J'imagine que dans une situation comme ça, on peut se mettre à flipper. Mais dans ce sens-là, ça me va bien. Tu te couches Michael Jordan, tu te réveilles Passe-Partout, t'as le droit de déposer plainte, mais dans l'autre sens. Du coup, je panique pas, je me marre. Je me traîne de la chambre au miroir de la salle de bain en enchaînant les "Oh oh oh" rigolards, et plus je prends conscience de mon corps, plus je me gondole. Même quand je constate dans la glace que la tête qui m'observe m'est inconnue, je continue à me bidonner jusqu'à presque étouffer de rire. Je braille dans cet appartement qui n'est pas le mien :

– Ha ha ha ! je suis un géant, un géant ! Ramenez vos tronches, bandes de nains, je vais vous raccourcir ha ha ha !
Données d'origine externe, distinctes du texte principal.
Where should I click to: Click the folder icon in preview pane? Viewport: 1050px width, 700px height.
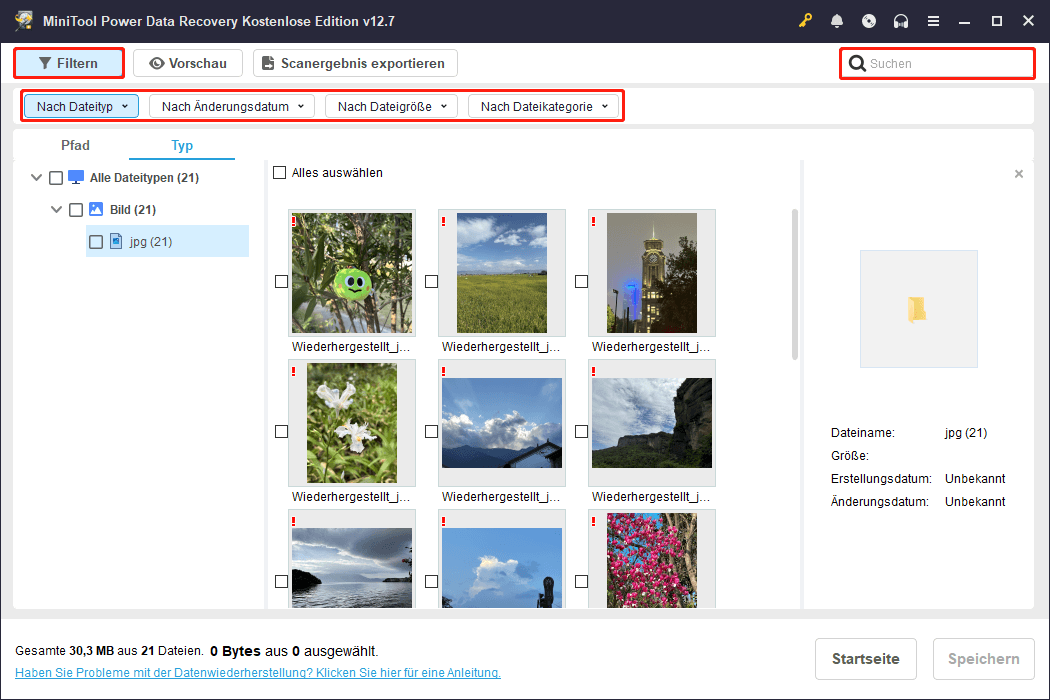(x=918, y=309)
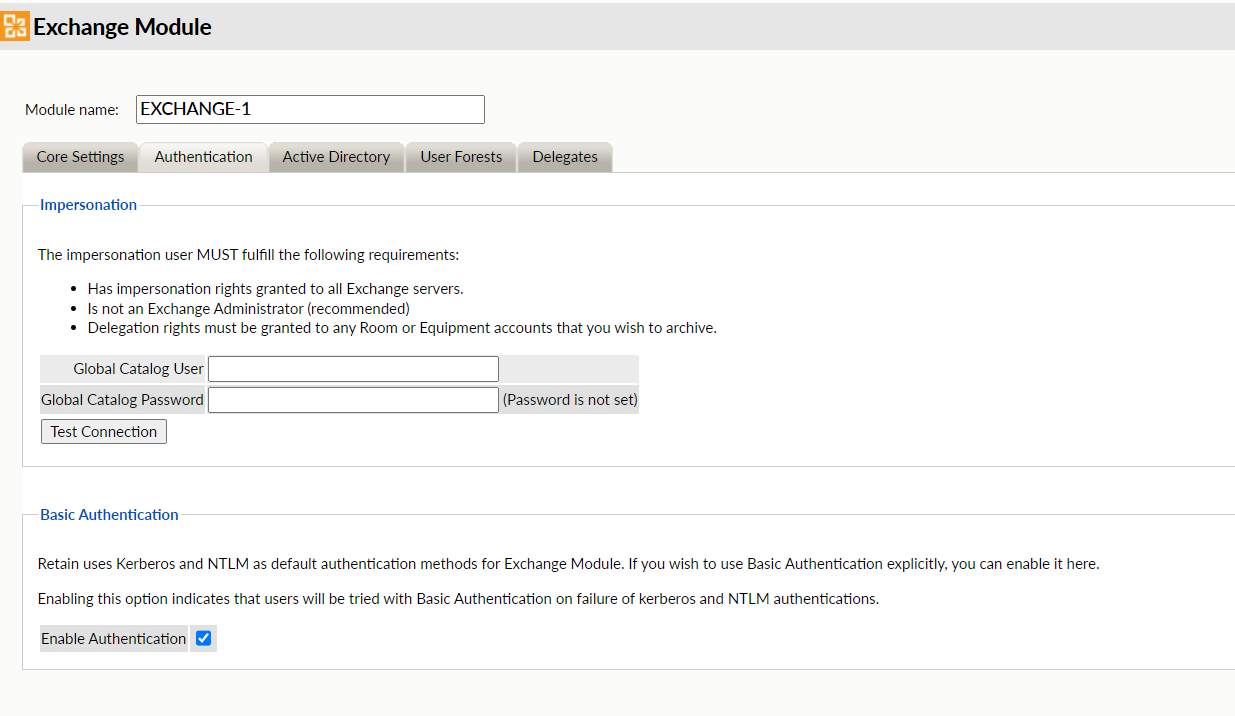Uncheck the Enable Authentication checkbox
The image size is (1235, 716).
tap(204, 638)
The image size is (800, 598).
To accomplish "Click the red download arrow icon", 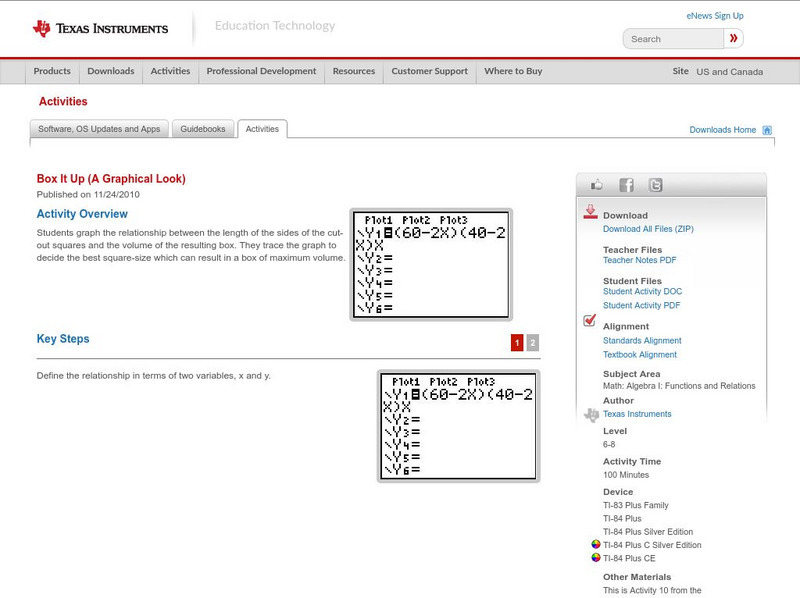I will (590, 212).
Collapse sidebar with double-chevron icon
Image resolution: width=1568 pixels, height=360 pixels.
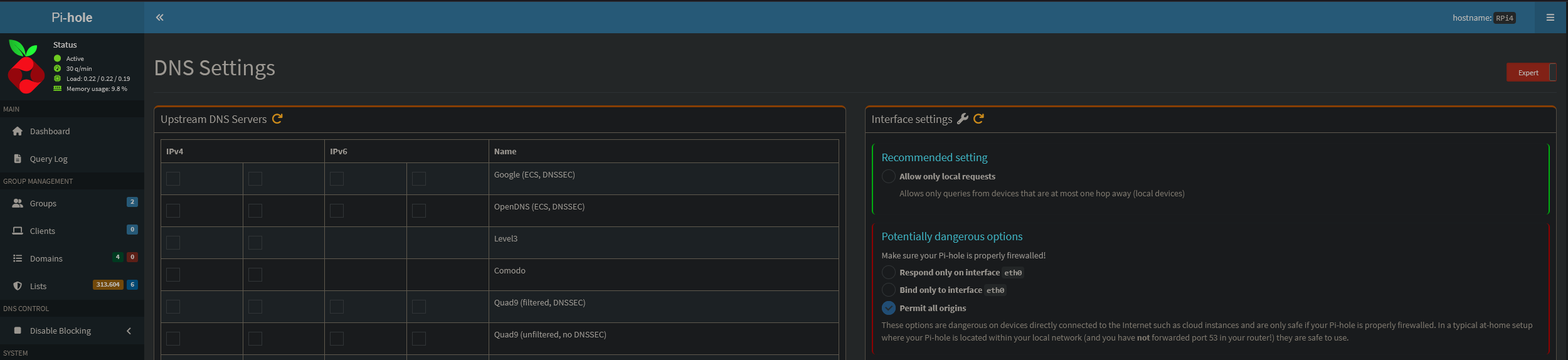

Ça me tient une bonne heure. Les voisins s'il y en a, doivent penser que le grand con du troisième a encore pété un plomb. Qu'ils viennent me le dire en face et je leur claque le beignet ! J'ai toujours su que si j'étais grand, je serais con. Je n'ai pas l'intention de me décevoir.

Je me suis baladé dans l'appart' histoire d'en apprendre un peu plus sur moi. Pas grand-chose à se mettre sous la dent. Piaule de célibataire, qu'aime bien la muscu. Génial, je suis un géant balèze.

Je jette un oeil sur les haltères. En mode normal, elles sont plus lourdes que moi. Mais là, j'avance mon énorme paluche au bout de mon bras en forme de rondin de chêne et je soulève ces vingt kilos comme si c'était des Kinder Bueno, sauf que c'est nettement meilleur. Le pied.

Je ne trouve rien d'autre dans l'appart', et je m'en fous, l'important c'est l'extérieur. Je ne sais pas combien de temps ça va durer alors autant en profiter. Pas envie de revenir à mon ancienne vie. Pourtant je devrais m'en inquiéter, m'y intéresser à tout le moins; mais je veux juste utiliser ces battoirs tant que je peux.

Douche, fringue, je sors.

Mais pour quoi faire ? Qu'est-ce que je pourrais bien branler ? J'ai jamais vraiment réfléchi à ce que je bouinerais si j'étais balèze.

Je passe devant une boulangerie pleine de monde. Je rentre. Je dois bien mesurer deux mètres et je me suis pesé, j'envoie cent quinze kilos. Cent quinze putains de kilos de muscles ha ha ha, j'ai failli éjaculer de bonheur quand j'ai reluqué la balance.

Je m'explose le crâne sur le haut de la porte en entrant.

– Ha ha ha, génial ! je beugle en me bidonnant.

Les clients se retournent, lèvent la tête pour voir ce qui se passe. Ils lèvent la tête !!! Pendant qu'ils jaugent la bête, je double tout le monde et je commande un croissant.

Je jette un regard circulaire : ils ont envie de protester, mais ils n'osent pas. Quel pied ! Je leur balance un sourire bien foutage de gueule et il y en a un qui s'oublie. Le genre teigneux, comme j'étais. Ah putain, ça pourrait être moi :

– Ça le dérangerait de faire la queue comme tout le monde ?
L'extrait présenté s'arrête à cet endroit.